In the last financial year Spicers achieved sales revenue of $384m with Print & Packaging up by half a per cent to $304.7m, while Sign & Display rose by 2.6 per cent to $79.3m. Australian sales were up to $204.4m from $201.8m, although this is still behind the 2016 sales of $211m.
The Australian EBIT was up by 80 per cent at $4.2m, which the company says was due to improved trading in key product categories.
KPP has revenues of JPY377.7bn ($4.8bn) generated by 950 staff operating across 26 sites. It is Japan’s biggest selling paper company, and an environmental pioneer. It listed on the Nikkei in June. Its growth strategy, set last year, is business expansion through M&A in the Asia Pacific.
Contrary to the perception of Japanese corporates KPP has, according to Martin, displayed a willingness to listen and to act.
He says, “KPP has been agile, has clearly understood the dynamics here, and has been making great decisions. They are on the front foot. We have an integration team, which is working extremely well. I’m enjoying leading that on behalf of our business, I think we are learning from each other.”
KPP’s entry into Australia and New Zealand through Spicers is
its first overseas venture, and
the first of many as it seeks to establish a global footprint. Indeed, David Martin, who is staying on
as CEO of Spicers ANZ following
the acquisition, has overseas acquisitions as part of his brief, with KPP learning from its experience of coming down under in its efforts to acquire more companies.

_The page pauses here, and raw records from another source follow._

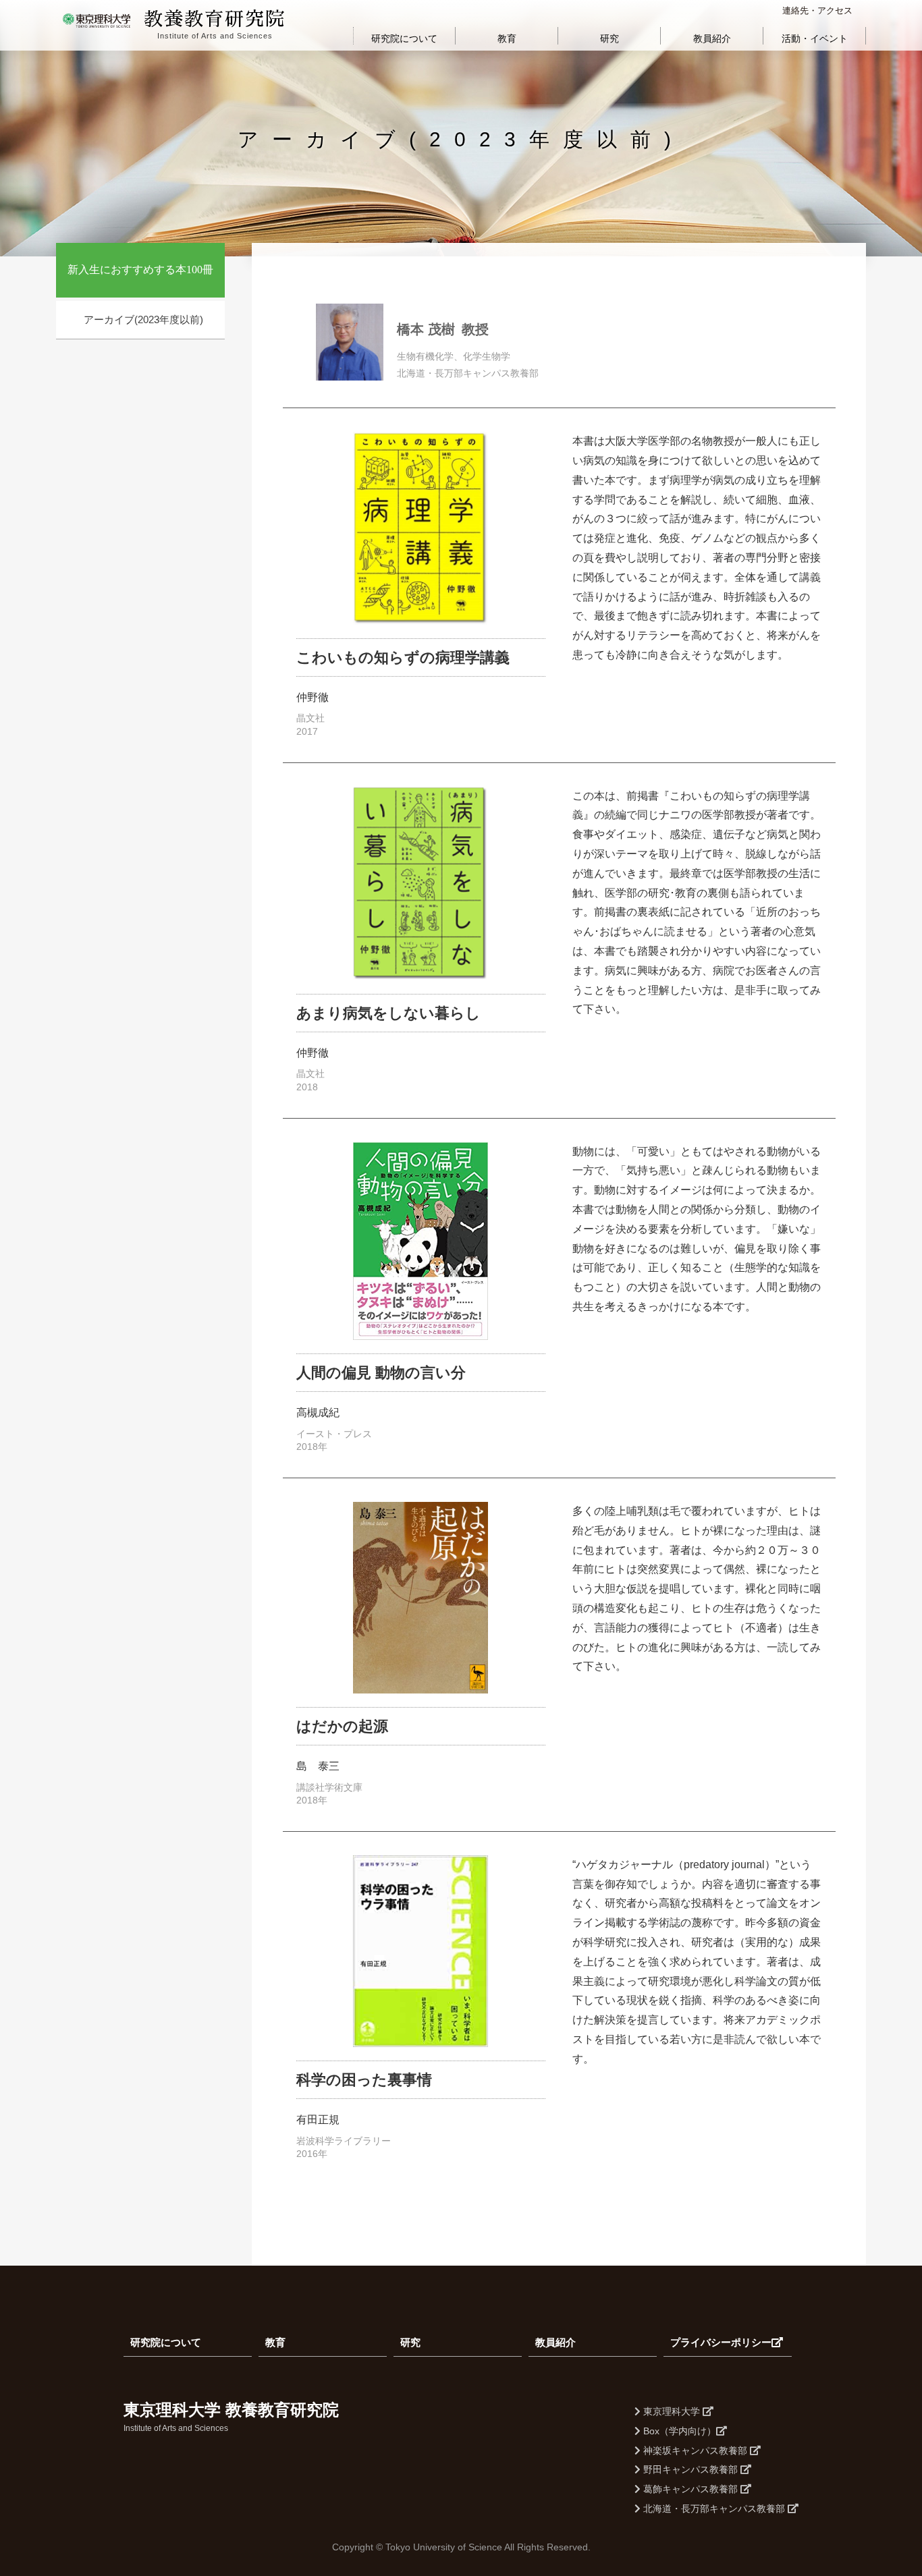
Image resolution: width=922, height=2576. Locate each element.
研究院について (404, 38)
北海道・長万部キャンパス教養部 (714, 2508)
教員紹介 (712, 38)
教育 (506, 38)
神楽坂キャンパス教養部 (695, 2450)
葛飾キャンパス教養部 (690, 2489)
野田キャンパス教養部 (690, 2469)
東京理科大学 (672, 2411)
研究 (609, 38)
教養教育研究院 (215, 19)
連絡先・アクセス (817, 10)
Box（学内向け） (678, 2431)
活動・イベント (815, 38)
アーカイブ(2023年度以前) (143, 319)
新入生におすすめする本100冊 (140, 269)
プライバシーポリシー (720, 2342)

Sourcing stock is a key issue
for merchants. As part of KPP, Spicers will have a more secure supply stream, and there will be
more options available. The world’s paper mills are, it is fair to say, in a period of turbulence, as they try to match diminishing demand with supply, which can be problematic
for merchants the size of Spicers,
and which operates on a JIT basis
for its customers. It is essentially trying to predict demand, and can often be left holding the baby if
it has over-ordered, or conversely
left scrambling for stock if it has under-ordered. Being part of a much bigger organisation will help to ensure Australian printers are in prime position for the stock they want, when they want it. Martin says, “Our value is in JIT for the market. Holding the stock and ensuring supply in a period where mills are closing capacity is just part of our value proposition. The skill of Spicers is in meeting the needs of the market and managing that supply chain; how we manage the portfolio is crucial.”